RVT-2: Learning Precise Manipulation from Few Demonstrations

Ankit Goyal,Valts Blukis,Jie Xu,Yijie Guo,Yu-Wei Chao,Dieter Fox
2024-06-13
Abstract:In this work, we study how to build a robotic system that can solve multiple 3D manipulation tasks given language instructions. To be useful in industrial and household domains, such a system should be capable of learning new tasks with few demonstrations and solving them precisely. Prior works, like PerAct and RVT, have studied this problem, however, they often struggle with tasks requiring high precision. We study how to make them more effective, precise, and fast. Using a combination of architectural and system-level improvements, we propose RVT-2, a multitask 3D manipulation model that is 6X faster in training and 2X faster in inference than its predecessor RVT. RVT-2 achieves a new state-of-the-art on RLBench, improving the success rate from 65% to 82%. RVT-2 is also effective in the real world, where it can learn tasks requiring high precision, like picking up and inserting plugs, with just 10 demonstrations. Visual results, code, and trained model are provided at: <a class="link-external link-https" href="https://robotic-view-transformer-2.github.io/" rel="external noopener nofollow">this https URL</a>.
Robotics,Artificial Intelligence,Computer Vision and Pattern Recognition
What problem does this paper attempt to address?
This paper studies how to build a robot system that can complete various 3D manipulation tasks based on natural language instructions. It focuses on the ability to learn new tasks accurately with only a small number of demonstrations. The system needs to have three key features: handling multiple tasks, requiring a small number of demonstrations, and high-precision task-solving capability. Previous work such as PerAct and RVT has made progress in this field, but they perform poorly in tasks that require high precision. The authors of the paper propose RVT-2, an improved version of RVT, through architectural and system-level improvements. RVT-2 is a multi-task 3D manipulation model that trains 6 times faster, infers 2 times faster, and achieves a 15 percentage point improvement in success rate on the RLBench benchmark test.
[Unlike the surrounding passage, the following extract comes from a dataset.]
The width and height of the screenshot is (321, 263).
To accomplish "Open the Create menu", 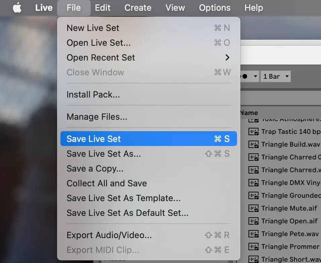I will coord(137,8).
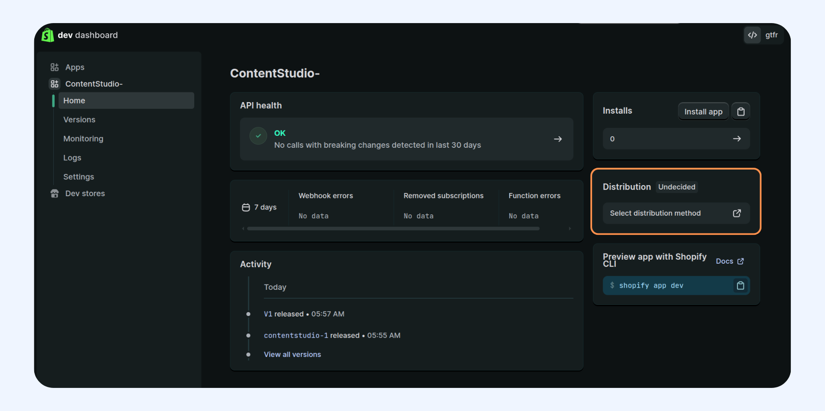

With only about 10 demonstrations, RVT-2 can learn and execute high-precision tasks in the real world, such as plug insertion and pin insertion. The main improvements of RVT-2 include: using a multi-stage inference pipeline to predict more accurate end-effector poses, adopting convex upsampling techniques to save GPU memory and improve speed, and utilizing positional conditioning features to improve end-effector rotation prediction. In addition, system-level optimizations include creating a custom virtual image renderer to accelerate rendering and reduce memory usage, and applying practices of training transformer models such as mixed-precision training. The paper also compares related work, such as RVT with multi-view virtual images, highlighting the advantages of RVT-2 in high-precision manipulation tasks, as well as the differences with other methods that learn from a small number of examples (e.g., MimicPlay). In conclusion, through comprehensive improvements, RVT-2 enhances the efficiency and accuracy of 3D manipulation, taking an important step towards achieving a general-purpose robot system based on few-shot learning.